Activity: Every record needs to be repeated exactly; its pictures do not.

* * * * * * * * *

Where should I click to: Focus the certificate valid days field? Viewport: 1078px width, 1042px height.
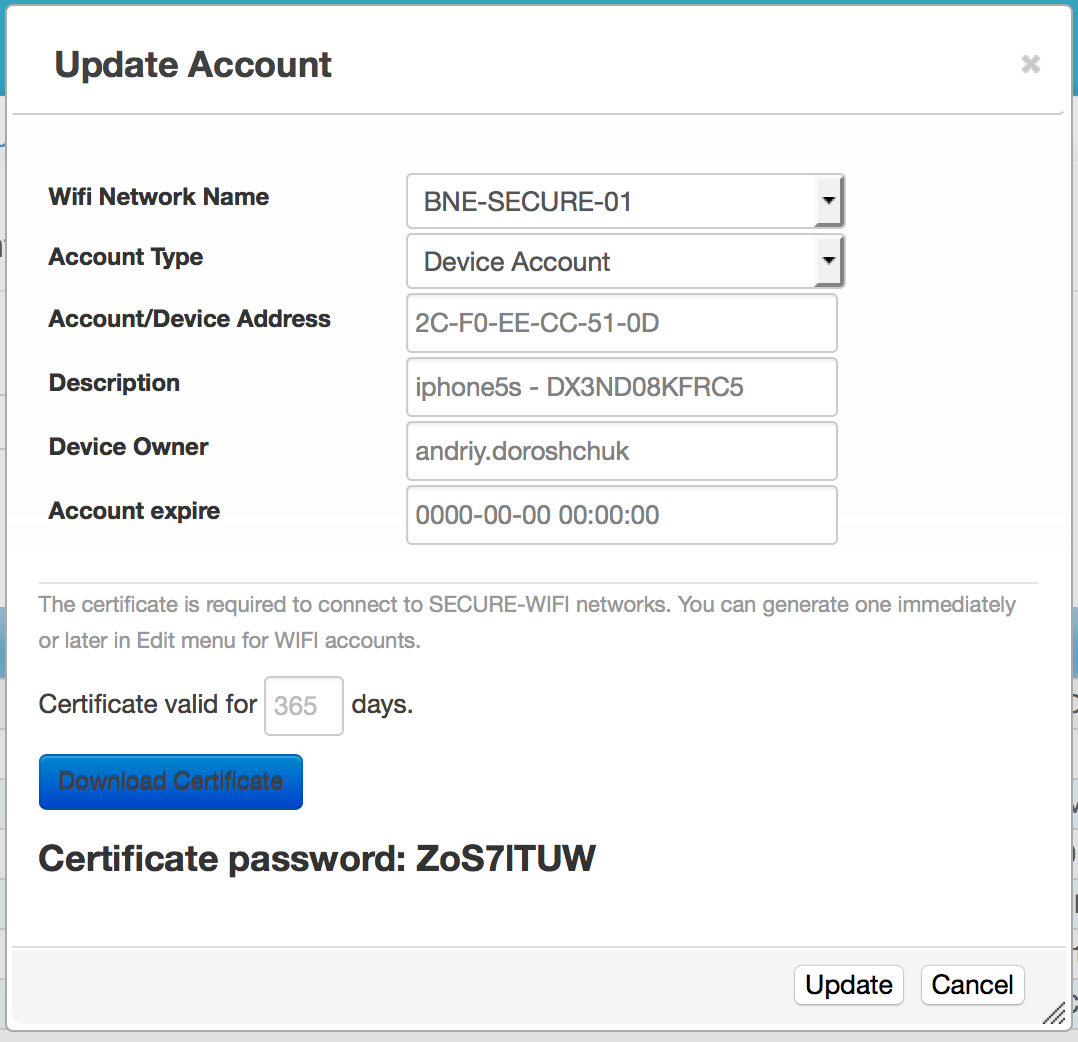(303, 706)
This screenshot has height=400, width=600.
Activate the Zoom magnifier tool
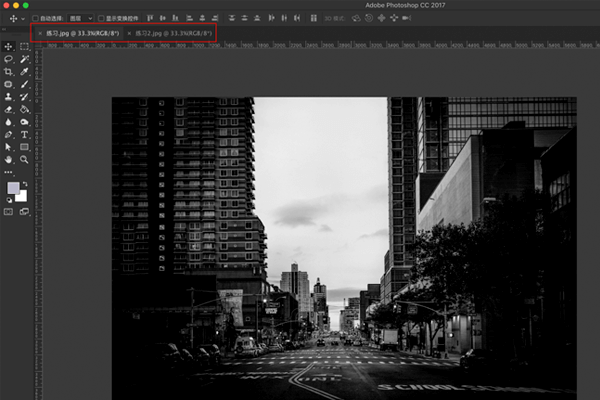[24, 160]
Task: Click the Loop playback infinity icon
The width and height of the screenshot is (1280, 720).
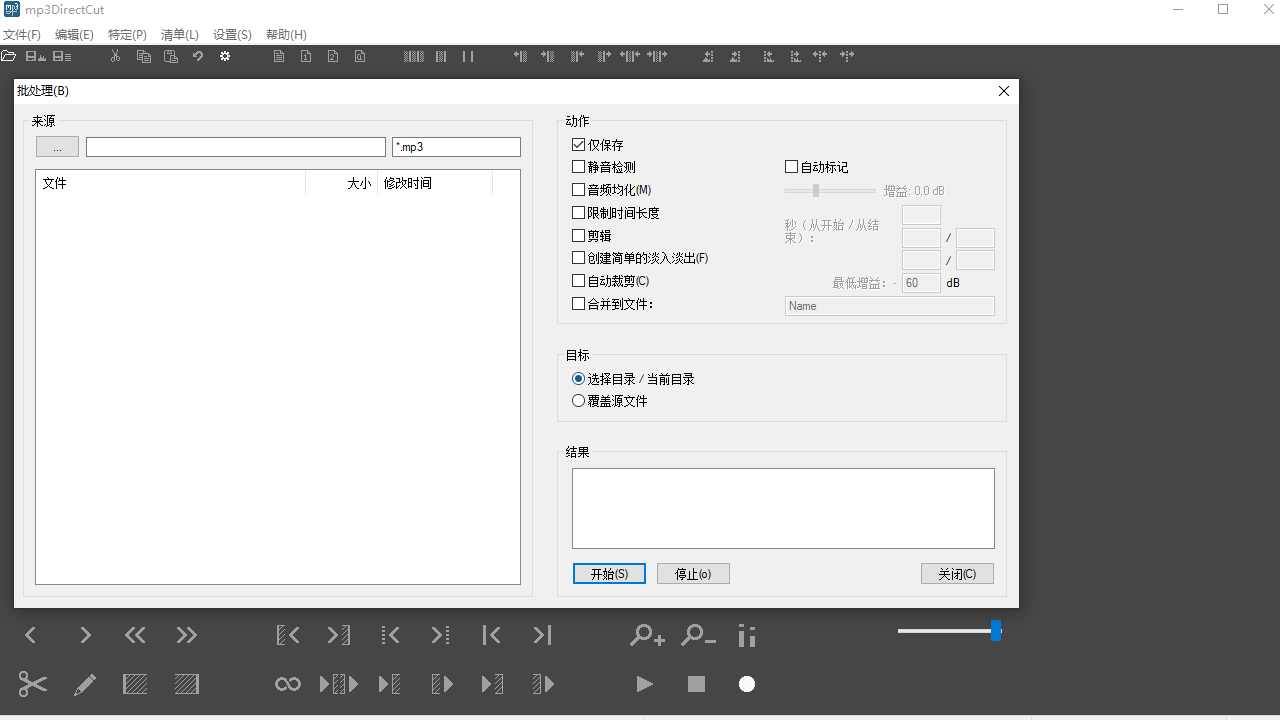Action: (287, 684)
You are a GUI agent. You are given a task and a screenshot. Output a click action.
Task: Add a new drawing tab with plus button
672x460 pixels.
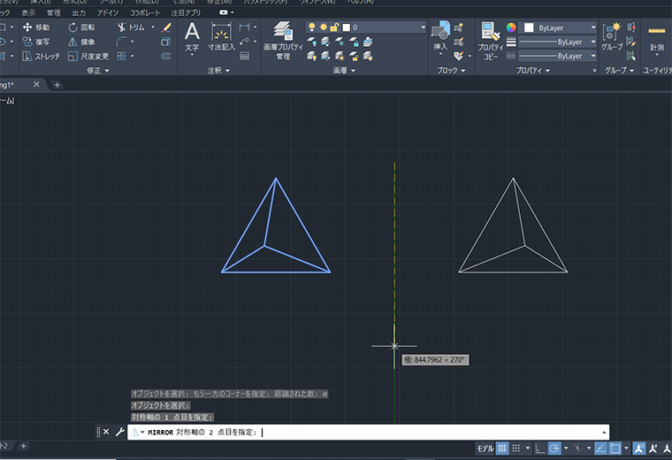(57, 85)
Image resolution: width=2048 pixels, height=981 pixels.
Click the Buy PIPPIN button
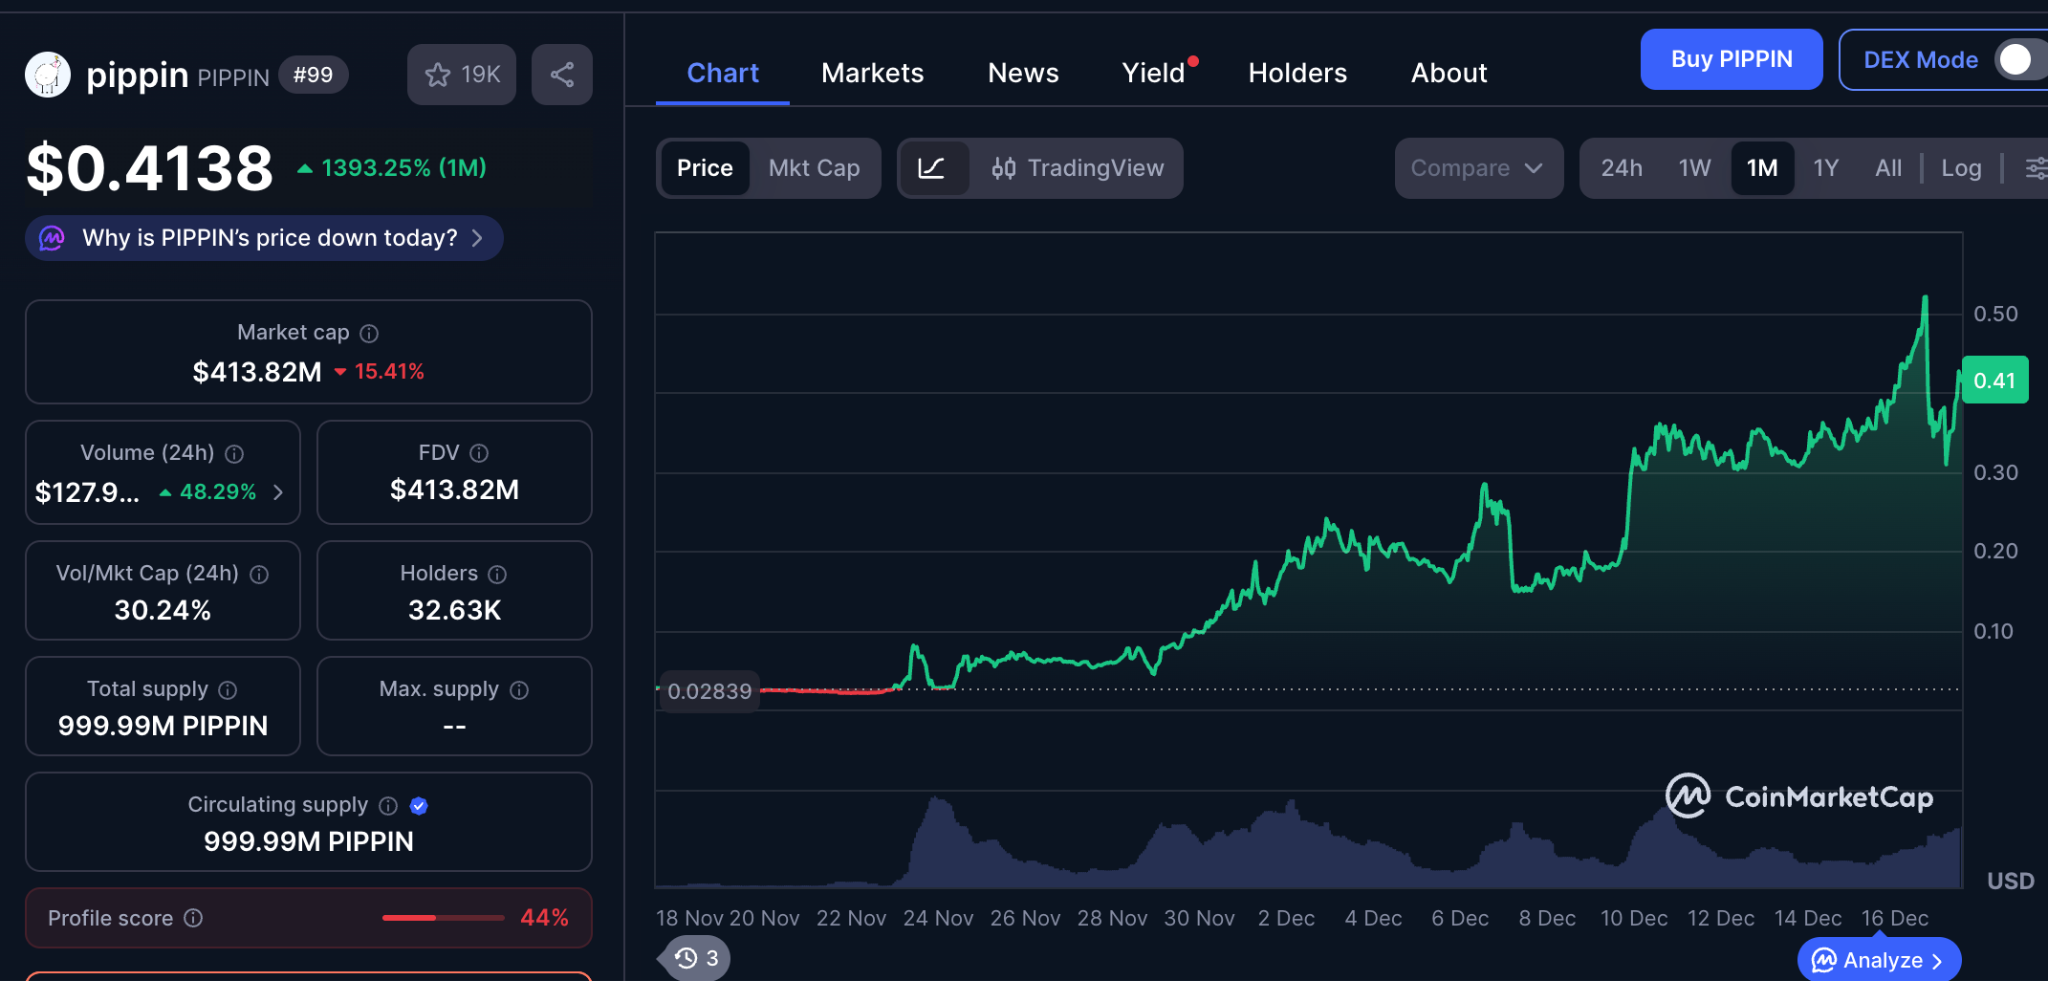(x=1731, y=60)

* * * * * * * * *

Expected output:
Where should I click to: Focus the certificate valid days field? Viewport: 1078px width, 1042px height.
(303, 706)
This screenshot has height=400, width=600.
Activate the Zoom magnifier tool
[24, 160]
Task: Click the Loop playback infinity icon
The width and height of the screenshot is (1280, 720).
Action: (287, 684)
You are a GUI agent. You are given a task and a screenshot. Output a click action.
Task: Add a new drawing tab with plus button
672x460 pixels.
(57, 85)
Image resolution: width=2048 pixels, height=981 pixels.
Click the Buy PIPPIN button
(x=1731, y=60)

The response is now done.